What is expected: Between the line containing "office@thinkingorganized.com (143, 1353)" and the line containing "Writing (91, 133)" lies a run of lines; give that run again exactly, with both of those lines, and nothing else from the entries below.

======== Data ========

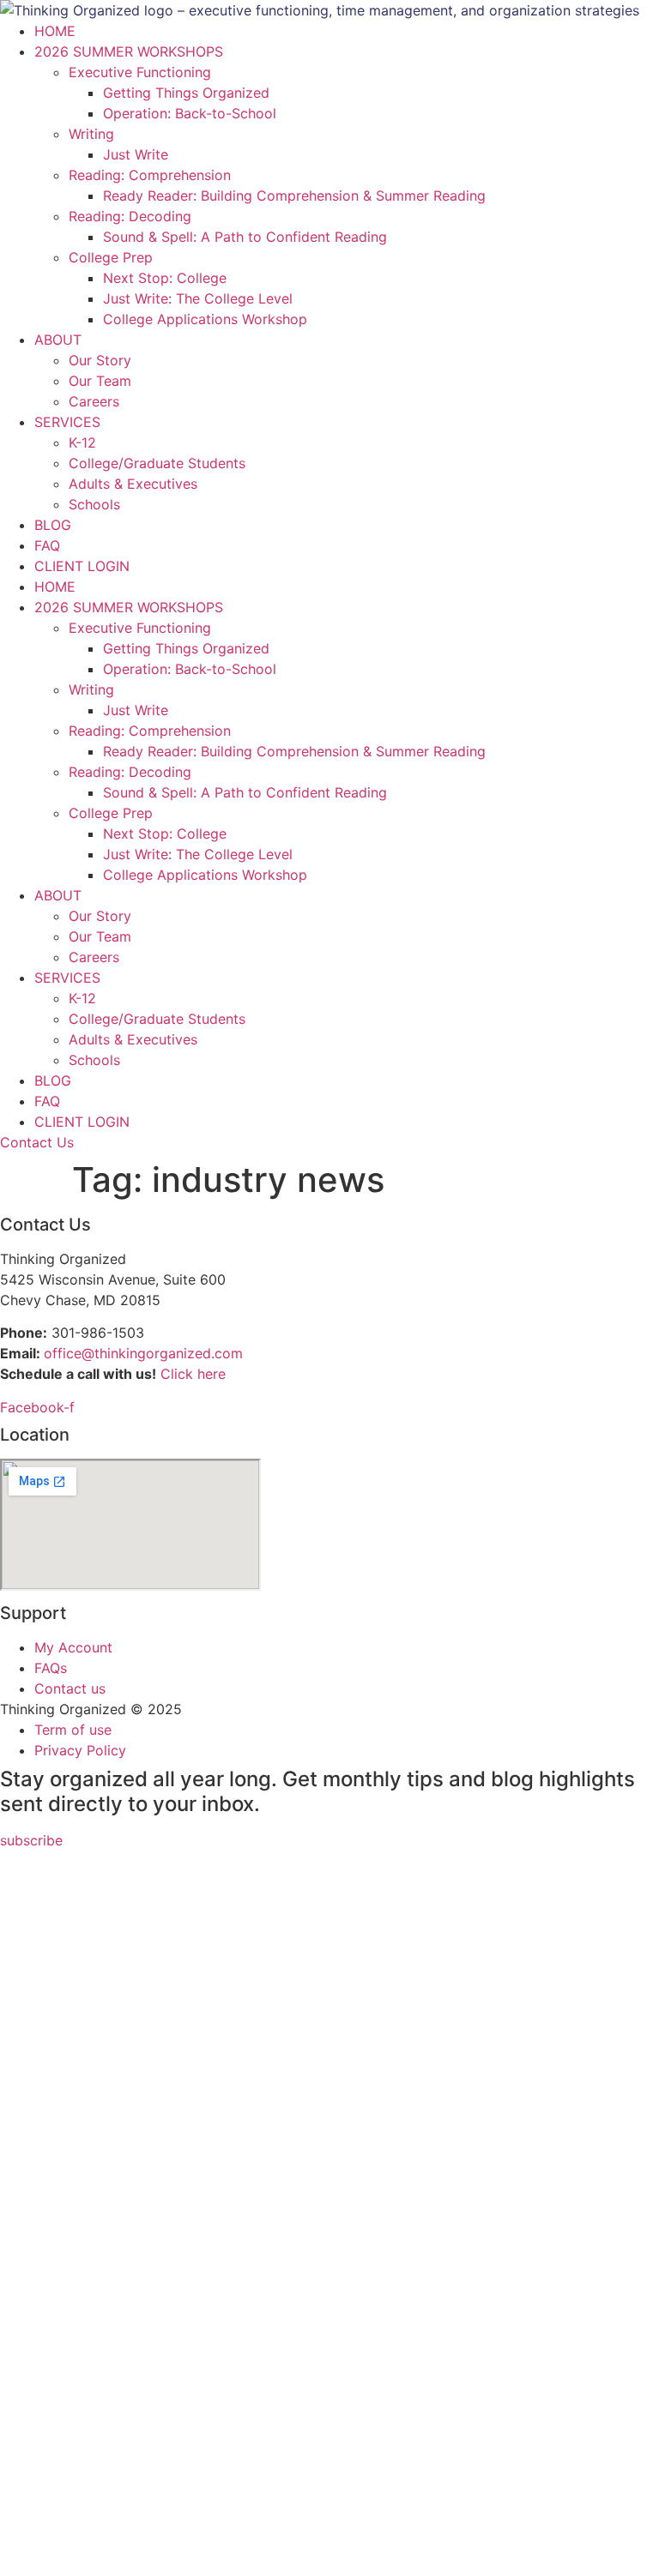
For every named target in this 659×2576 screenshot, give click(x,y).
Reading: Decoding (130, 216)
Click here (193, 1373)
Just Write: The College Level (198, 298)
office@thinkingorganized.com (143, 1353)
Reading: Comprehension (150, 175)
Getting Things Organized (186, 92)
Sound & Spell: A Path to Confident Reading (245, 236)
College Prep (111, 257)
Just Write (135, 154)
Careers (94, 401)
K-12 (82, 442)
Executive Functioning (140, 72)
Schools (94, 504)
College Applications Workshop (205, 319)
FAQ (47, 545)
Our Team (100, 380)
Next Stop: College (165, 277)
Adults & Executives (133, 483)
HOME (55, 30)
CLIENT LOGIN (82, 566)
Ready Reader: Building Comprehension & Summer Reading (294, 195)
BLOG (52, 524)
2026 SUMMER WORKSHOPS (128, 51)
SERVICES (67, 421)
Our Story (100, 360)
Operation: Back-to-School (189, 113)
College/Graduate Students (157, 463)
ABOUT (58, 339)
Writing (91, 133)
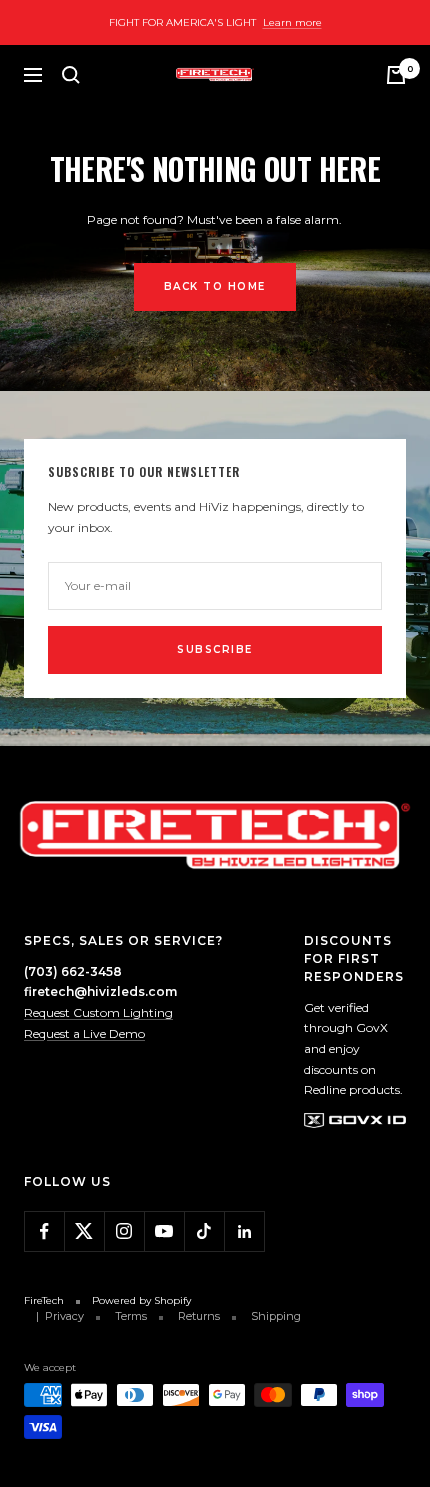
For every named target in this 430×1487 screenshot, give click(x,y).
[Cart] (396, 75)
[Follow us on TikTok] (204, 1231)
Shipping (276, 1316)
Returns (199, 1316)
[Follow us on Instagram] (124, 1231)
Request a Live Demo (84, 1033)
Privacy (64, 1316)
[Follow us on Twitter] (84, 1231)
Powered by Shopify (141, 1300)
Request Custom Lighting (98, 1012)
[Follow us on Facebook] (44, 1231)
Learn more (292, 22)
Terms (131, 1316)
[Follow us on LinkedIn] (244, 1231)
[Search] (71, 75)
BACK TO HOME (215, 286)
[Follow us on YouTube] (164, 1231)
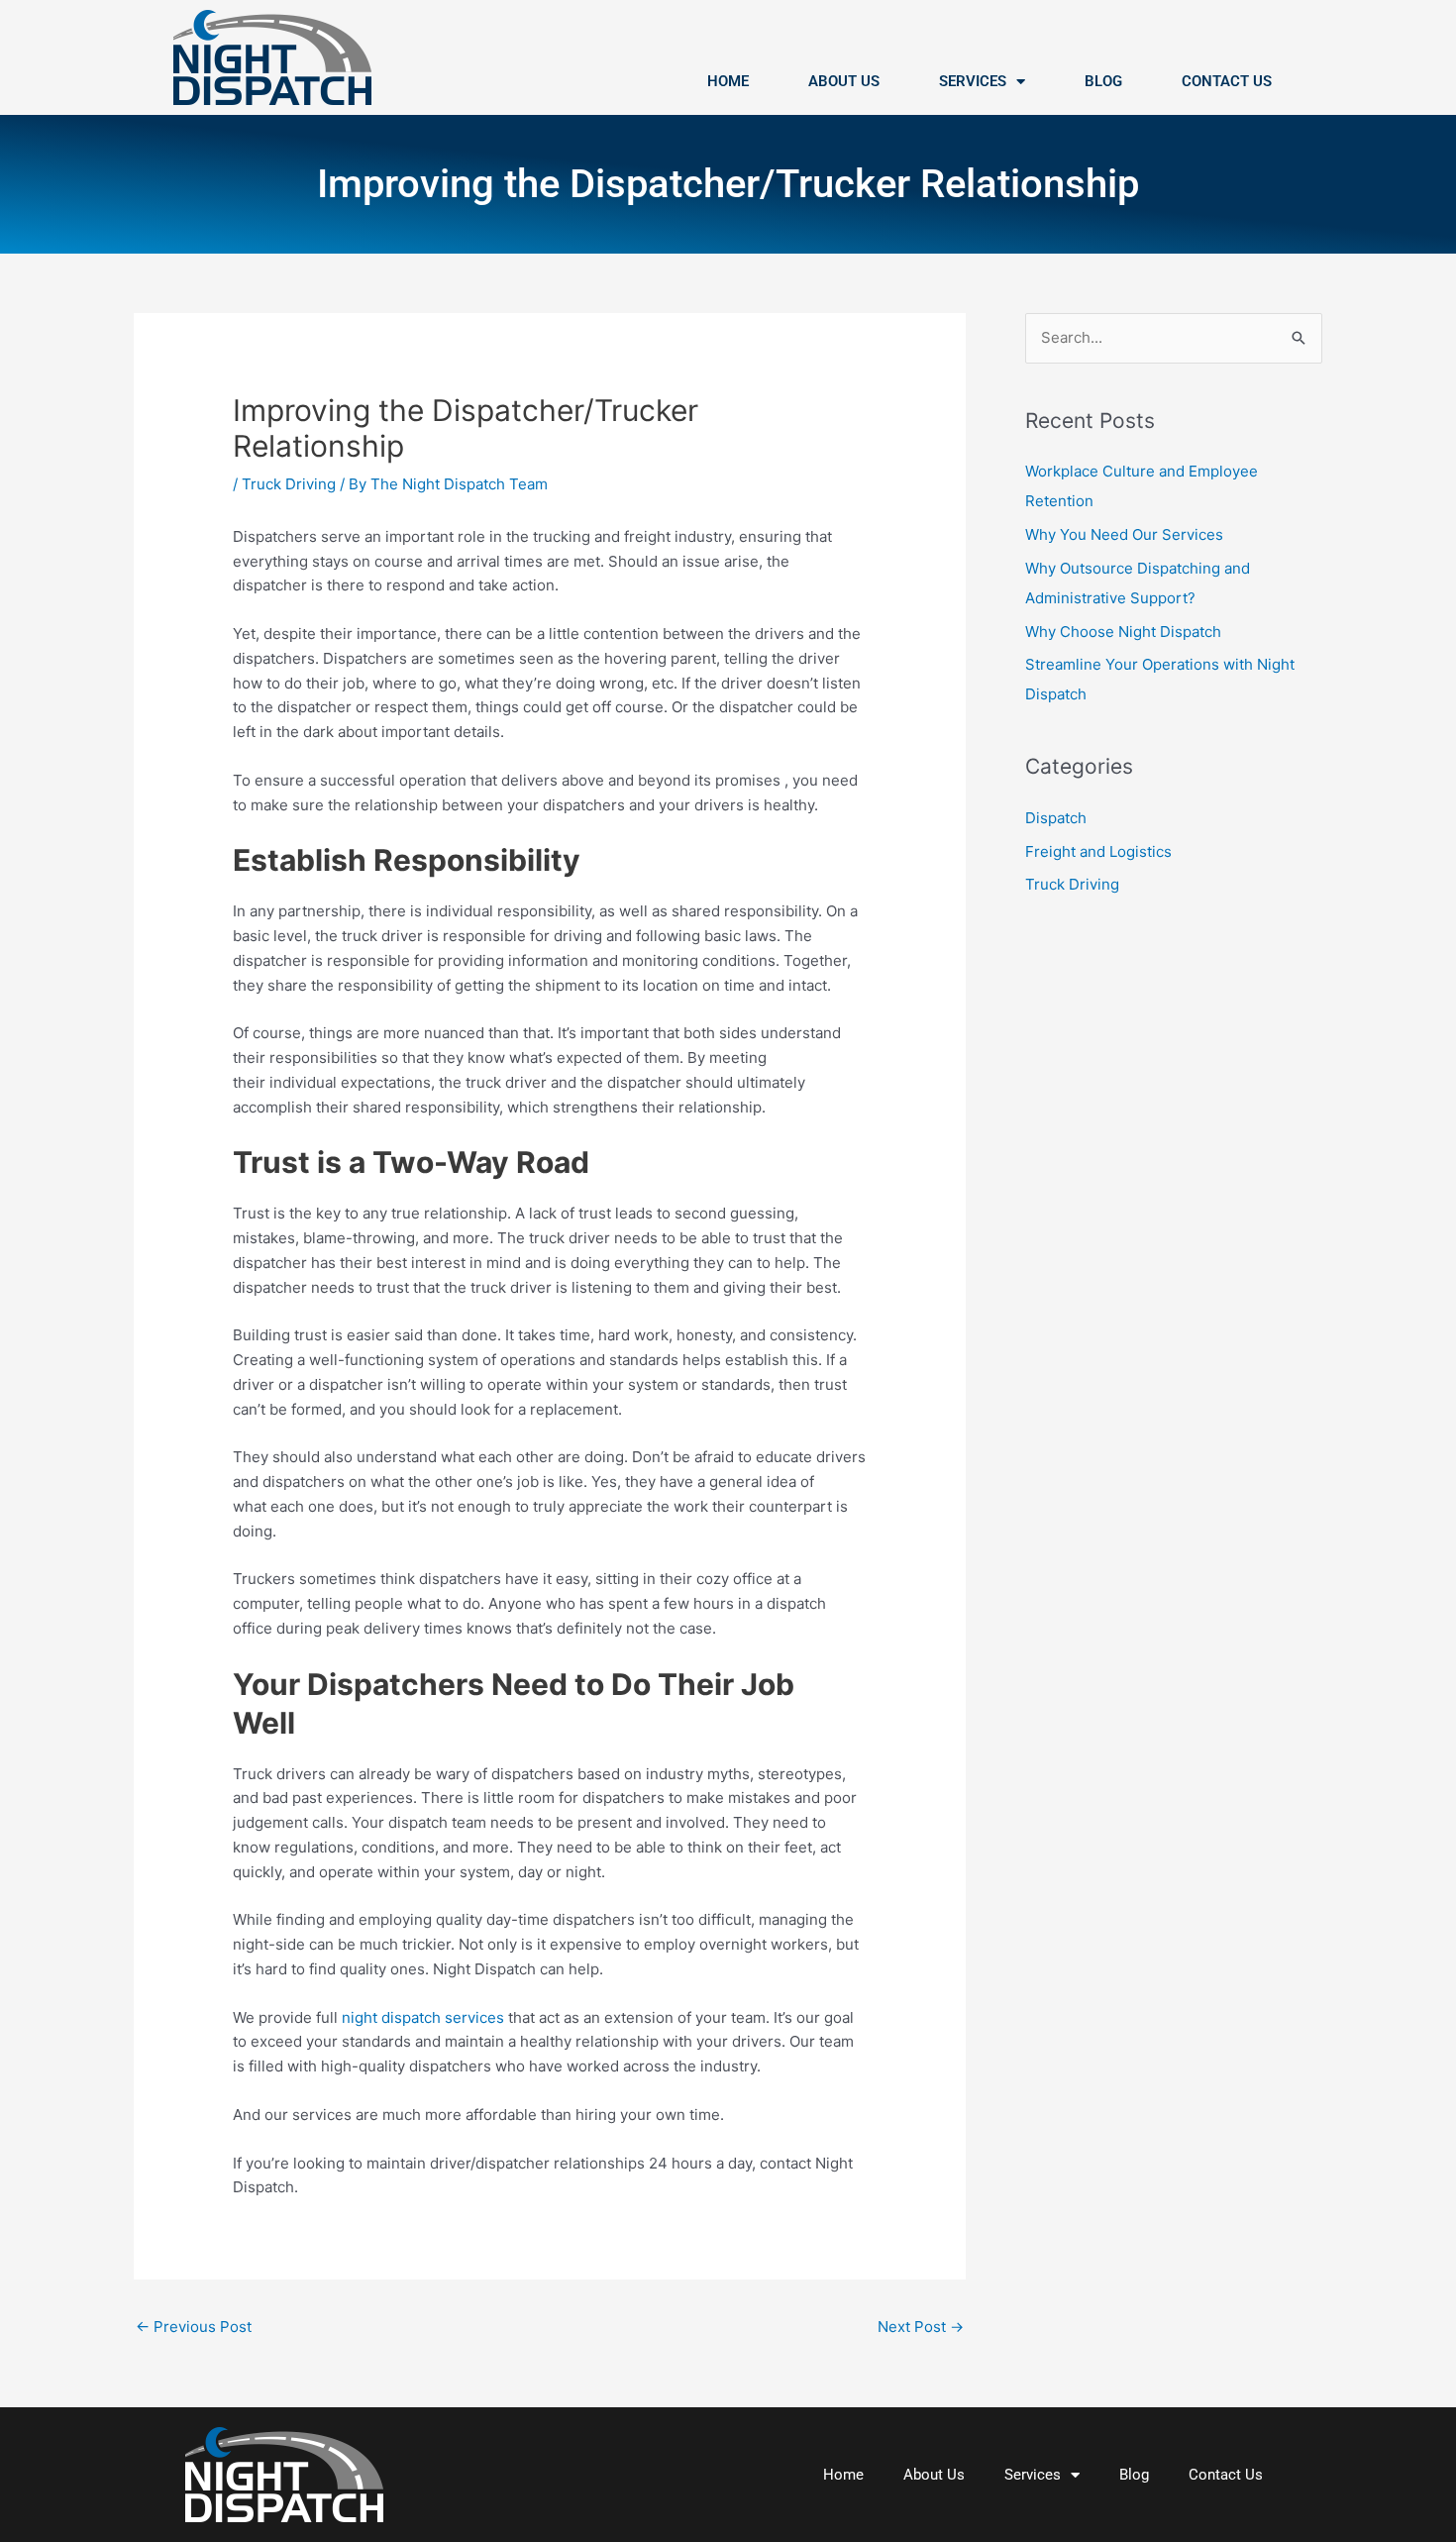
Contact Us (1227, 81)
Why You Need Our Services (1124, 534)
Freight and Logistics (1098, 851)
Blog (1103, 81)
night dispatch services (423, 2017)
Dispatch (1056, 817)
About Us (844, 81)
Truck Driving (289, 484)
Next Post (921, 2326)
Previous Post (194, 2326)
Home (728, 81)
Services (972, 81)
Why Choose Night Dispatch (1123, 631)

========

Result:
office@thinkingorganized.com (143, 1353)
Reading: Comprehension (150, 175)
Getting Things Organized (186, 92)
Sound & Spell: A Path to Confident Reading (245, 236)
College Prep (111, 257)
Just Write (135, 154)
Careers (94, 401)
K-12 (82, 442)
Executive Functioning (140, 72)
Schools (94, 504)
College Applications Workshop (205, 319)
FAQ (47, 545)
Our Team (100, 380)
Next Stop: College (165, 277)
Adults & Executives (133, 483)
HOME (55, 30)
CLIENT LOGIN (82, 566)
Ready Reader: Building Comprehension & Summer Reading (294, 195)
BLOG (52, 524)
2026 SUMMER WORKSHOPS (128, 51)
SERVICES (67, 421)
Our Story (100, 360)
Operation: Back-to-School (189, 113)
College/Graduate Students (157, 463)
ABOUT (58, 339)
Writing (91, 133)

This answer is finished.